Troubleshooting Common Faults in Accessing the Internet Through a NAT-Capable BRAS in Distributed Networking
Introduction
This document describes how to troubleshoot when users cannot go online or access the Internet after NAT services are deployed on a broadband remote access server (BRAS) in distributed networking.
Prerequisites
This document applies to NE40E and ME60 series products running V800R010C00 or later.
Understanding Distributed NAT
NAT can be deployed in either centralized or distributed networking.
- Distributed NAT: In this mode, NAT-capable service boards are installed on devices (for example, BRASs) to perform NAT.
- Centralized NAT: is an early NAT deployment mode. In this mode, a standalone NAT device performs NAT and is attached to a core router (CR) or BRAS.
Distributed NAT Workflow
NAT can be performed in either forward (private to public network) or reverse (public to private network) direction.
- Forward NAT:
- After receiving a packet, a NAT device determines whether to perform forward NAT:
The device matches the user packet against a UCL (numbered 6000 through 9999) bound to a traffic diversion policy:
- If the packet matches the UCL, the device diverts the packet to the NAT service board.
- If the packet does not match the UCL, the device forwards the packet according to the regular forwarding process.
- After receiving a packet, a NAT device determines whether to perform forward NAT:
- The packet is diverted to the NAT service board bound to a NAT instance for translation.

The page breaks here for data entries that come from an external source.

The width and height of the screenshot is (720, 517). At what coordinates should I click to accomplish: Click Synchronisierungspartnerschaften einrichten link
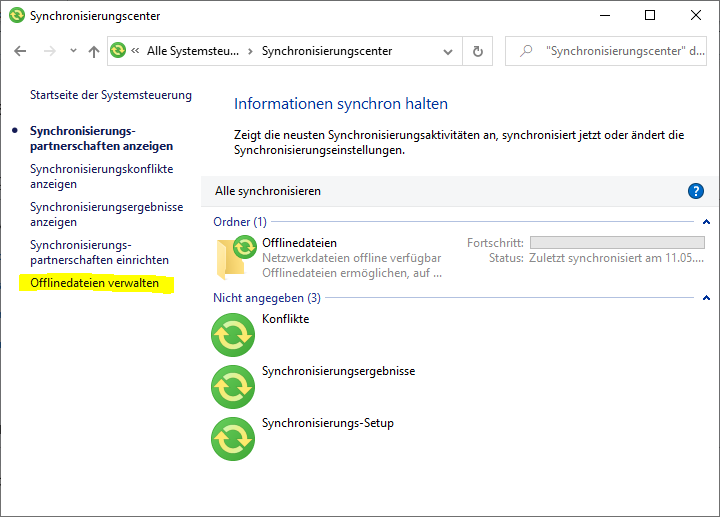coord(99,253)
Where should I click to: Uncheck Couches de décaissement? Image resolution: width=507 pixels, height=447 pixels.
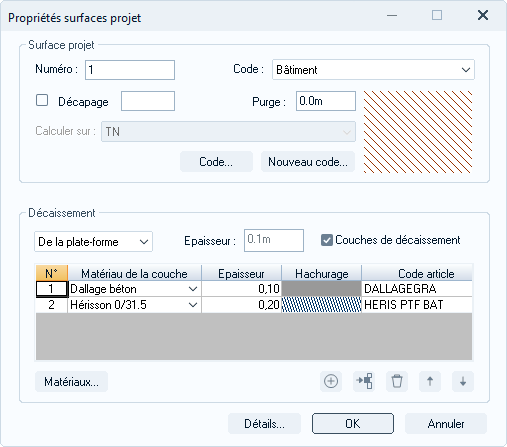pyautogui.click(x=327, y=240)
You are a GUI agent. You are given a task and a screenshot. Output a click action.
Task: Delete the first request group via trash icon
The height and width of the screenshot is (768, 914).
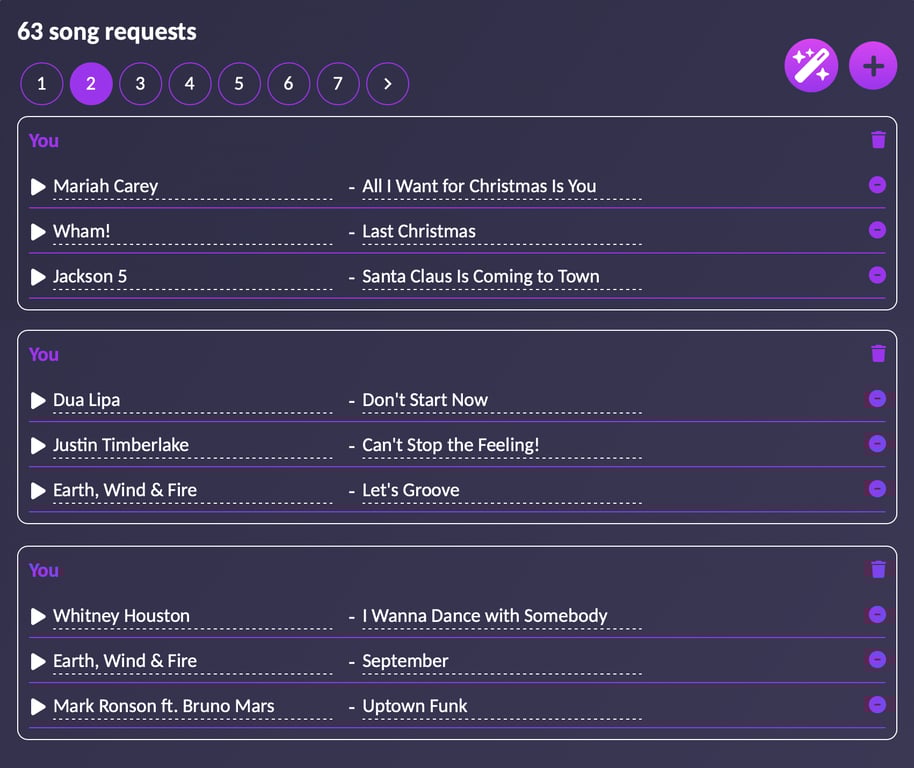(x=878, y=140)
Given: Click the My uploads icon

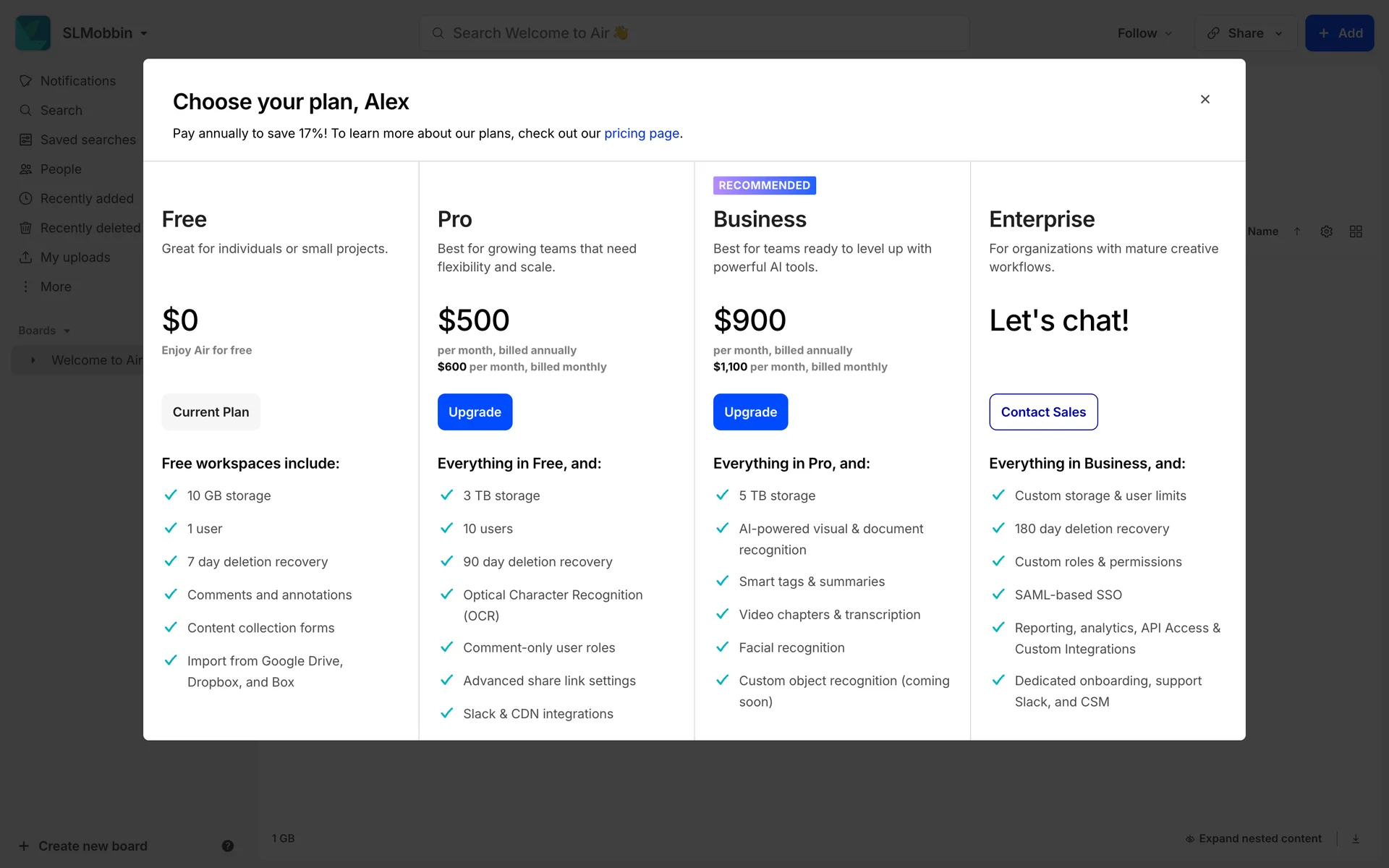Looking at the screenshot, I should 26,258.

When the first packet arrives at the NAT service board, the board selects a public IP address from an address pool bound to the NAT instance and a public port number from a port range bound to the instance. The public IP address and port number replace the existing source IP address and port number, respectively, in the user packet. Then, to perform NAT, the NAT board creates a session table and matches subsequent packets against the table.

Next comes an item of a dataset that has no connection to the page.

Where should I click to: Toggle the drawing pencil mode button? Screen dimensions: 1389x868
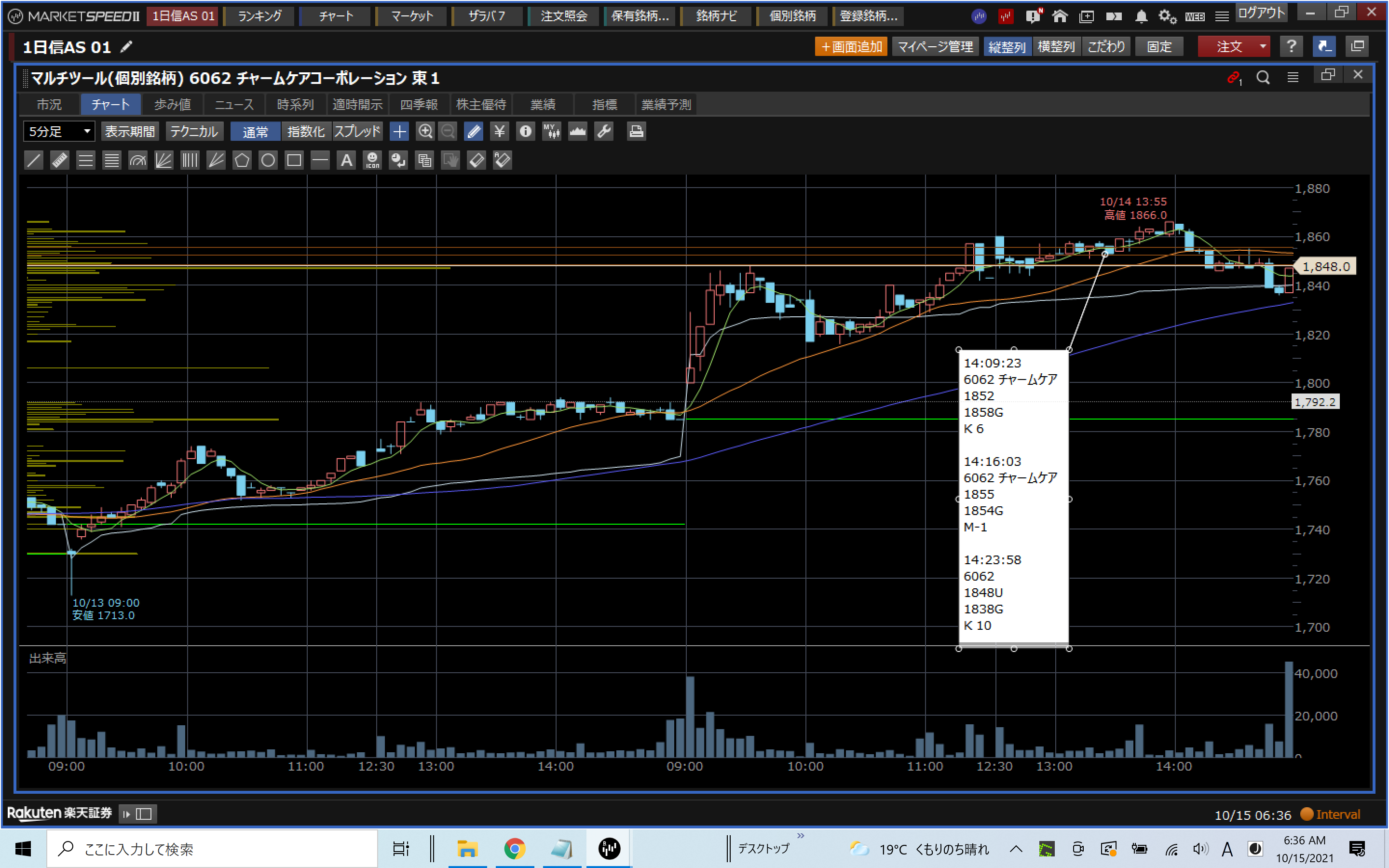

- After translation, the user packet is forwarded to the next hop according to the regular forwarding process.
- Reverse NAT:
- After receiving a packet, a NAT device determines whether to perform reverse NAT:
The device matches the user packet against a traffic diversion policy:
- If the destination address in the packet matches a NAT address pool route contained in the FIB table, reverse NAT needs to be performed.
- If the destination address in the packet matches a route of another type, the device forwards the packet according to the regular forwarding process.
- After receiving a packet, a NAT device determines whether to perform reverse NAT:
- The NAT device diverts the matching packet to a NAT service board.
The NAT service board performs reverse translation on the user packet based on a NAT mapping entry. The destination public IP address and port number in the user packet are replaced with private IP address and port number, respectively.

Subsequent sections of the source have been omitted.